"Keep your voice down!" he cut in without moving his lips. "What makes you sure that I am a voyageur? You don't know me."
"Sorry," I said. "You can be anything you like. But I've got eyes. You gave yourself away the minute you walked in."
He said something under his breath. "How?"
"Don't let it worry you. I doubt if anyone else noticed. But I see things other people don't see." I handed him my card, a little smugly perhaps. There is only one Lorenzo Smythe, the One-Man Stock Company. Yes, I'm "The Great Lorenzo"-stereo, canned opera, legit-"Pantomimist and Mimicry Artist Extraordinary."
He read my card and dropped it into a sleeve pocket-which annoyed me; those cards had cost me money-genuine imitation hand engraving. "I see your point," he said quietly, "but what was wrong with the way I behaved?"
"I'll show you," I said. "I'll walk to the door like a ground hog and come back the way you walk. Watch." I did so, making the trip back in a slightly exaggerated version of his walk to allow for his untrained eye-feet sliding softly along the floor as if it were deck plates, weight carried forward and balanced from the hips, hands a trifle forward and clear of the body, ready to grasp.

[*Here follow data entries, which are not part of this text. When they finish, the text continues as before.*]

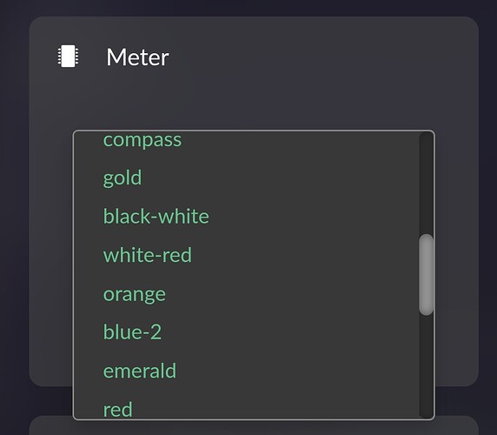Click empty Meter card area above the list
The height and width of the screenshot is (435, 497).
coord(254,102)
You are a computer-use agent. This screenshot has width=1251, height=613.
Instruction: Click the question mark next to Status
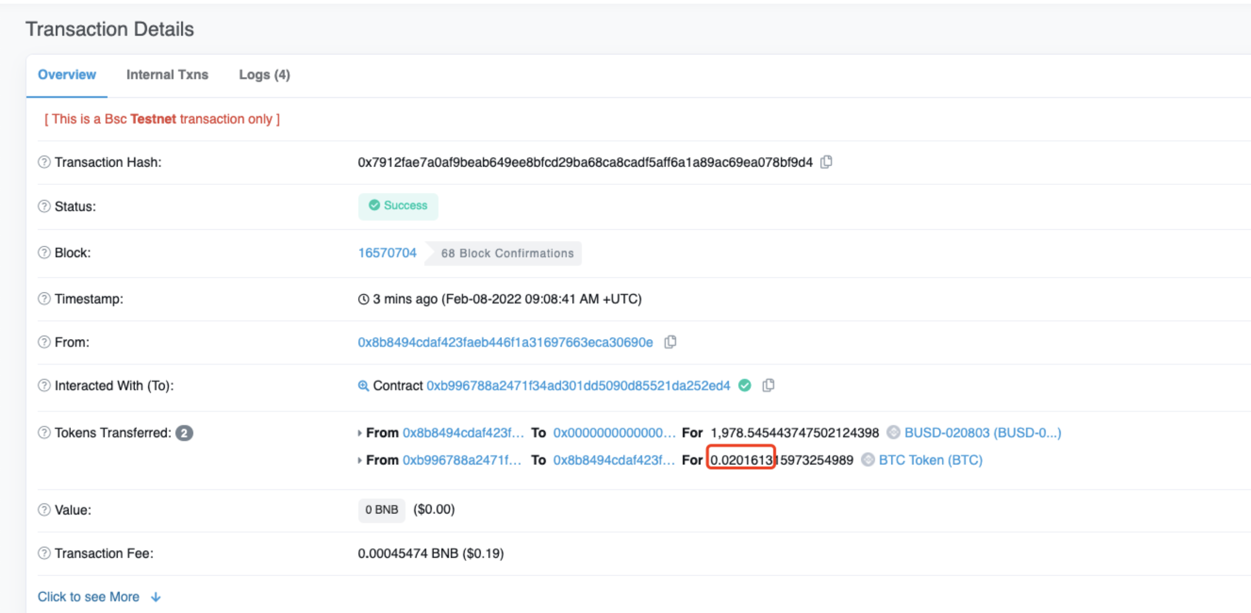click(x=44, y=206)
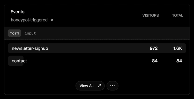Click the 84 visitors value for contact
The image size is (194, 99).
(155, 61)
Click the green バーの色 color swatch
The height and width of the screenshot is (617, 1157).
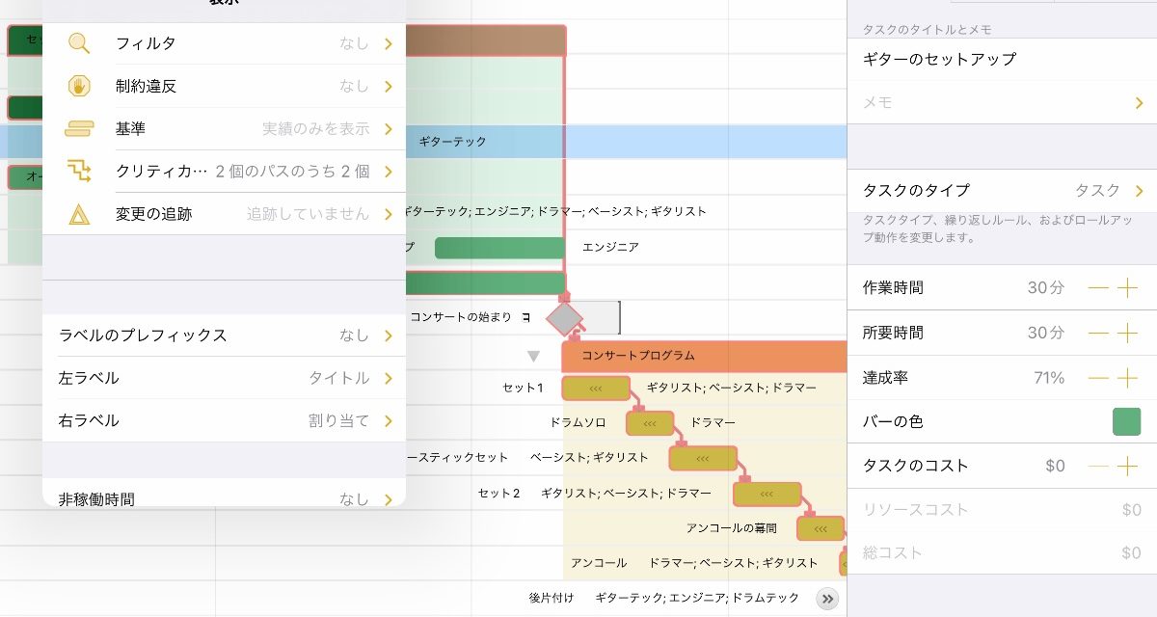click(x=1126, y=422)
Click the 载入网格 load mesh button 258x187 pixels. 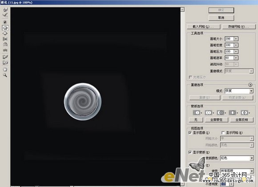pos(203,27)
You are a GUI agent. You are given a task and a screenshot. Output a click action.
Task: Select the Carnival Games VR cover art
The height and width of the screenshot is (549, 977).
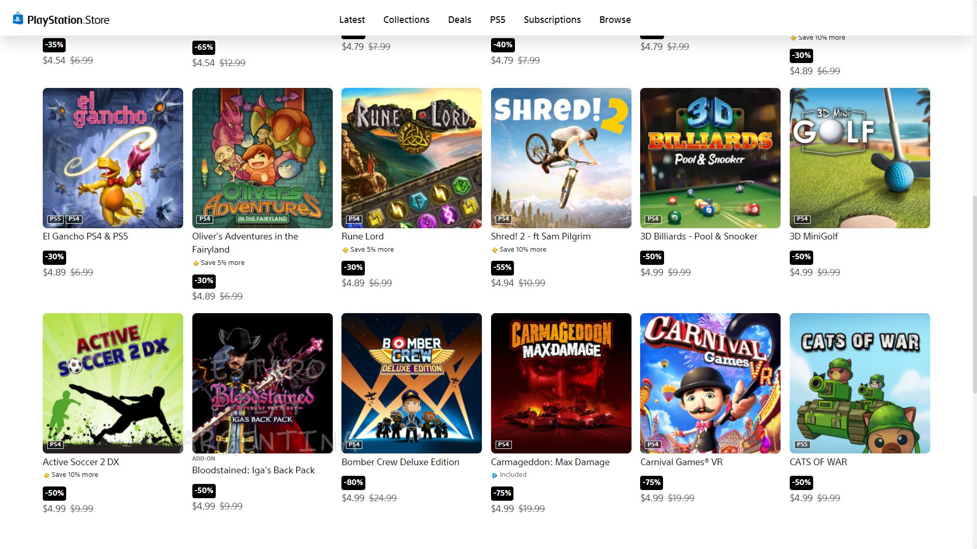coord(710,383)

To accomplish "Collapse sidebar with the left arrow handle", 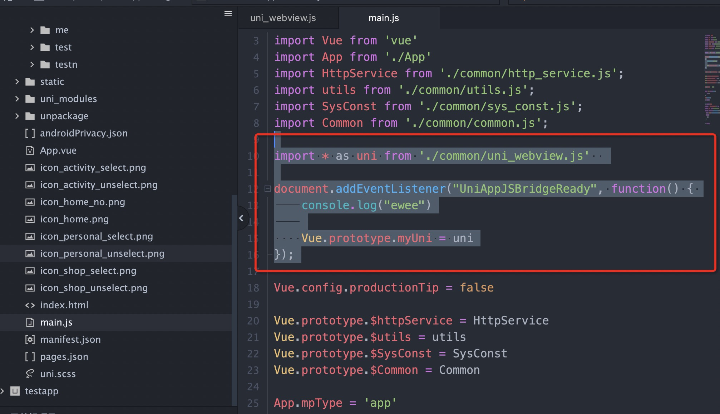I will click(x=242, y=218).
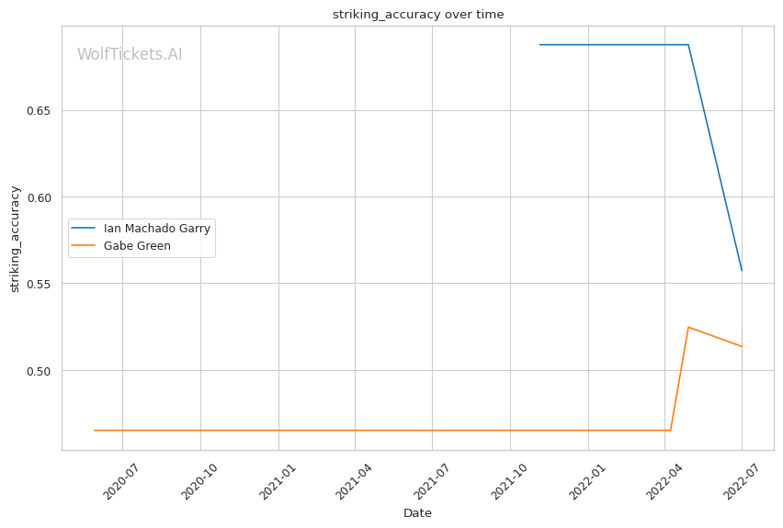Click the orange line swatch in legend
This screenshot has height=528, width=783.
[84, 246]
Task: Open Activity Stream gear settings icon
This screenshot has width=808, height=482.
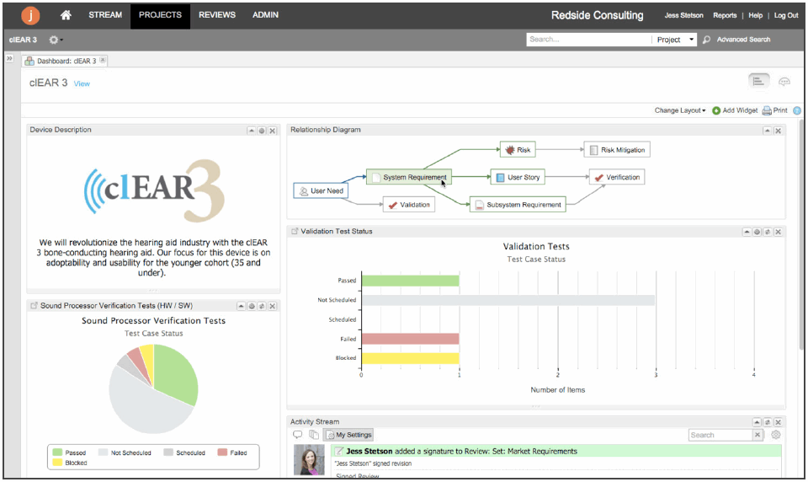Action: pyautogui.click(x=776, y=435)
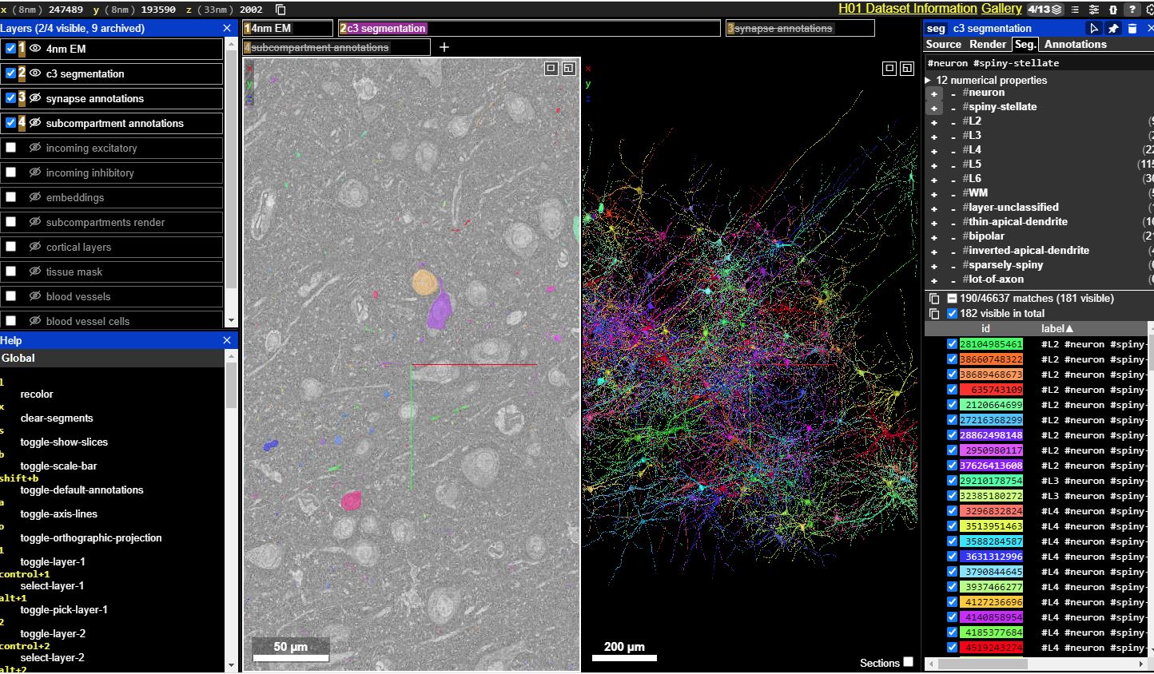Toggle visibility eye for 4nm EM layer
The height and width of the screenshot is (674, 1154).
35,49
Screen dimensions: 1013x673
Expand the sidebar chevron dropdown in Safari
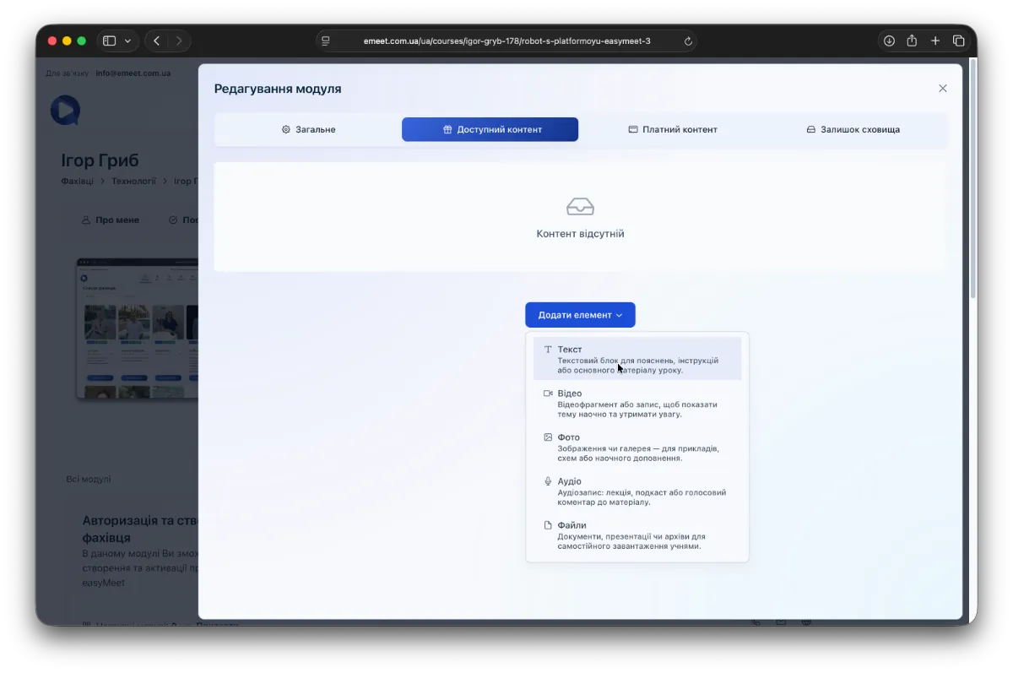coord(128,41)
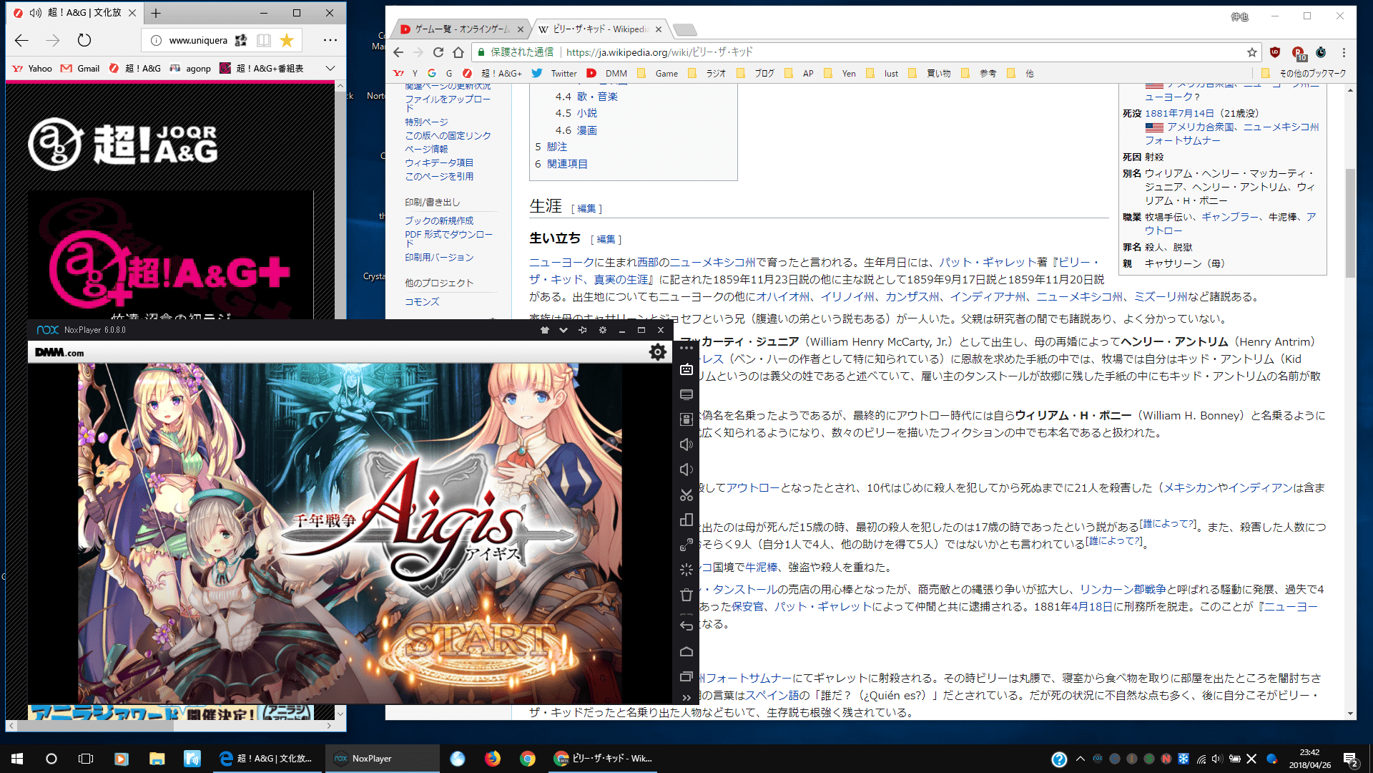Toggle Edge reading view book icon
The height and width of the screenshot is (773, 1373).
pos(264,40)
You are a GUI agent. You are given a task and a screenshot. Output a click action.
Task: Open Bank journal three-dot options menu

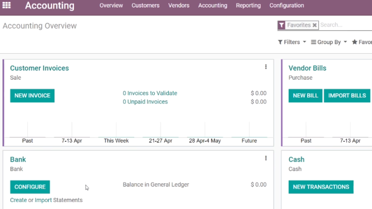(x=266, y=158)
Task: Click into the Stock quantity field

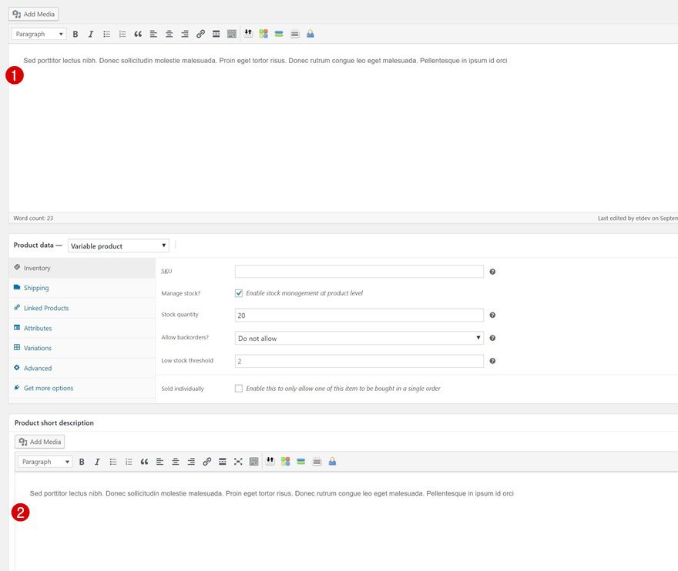Action: point(359,316)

There are a dozen other details which can't be set down in words; the point is you have to be a spaceman when you do it, with a spaceman's alert body and unconscious balance-you have to live it. A city man blunders along on smooth floors all his life, steady floors with Earth-normal gravity, and will trip over a cigarette paper, like as not. Not so a spaceman.
"See what I mean?" I asked, slipping back into my seat.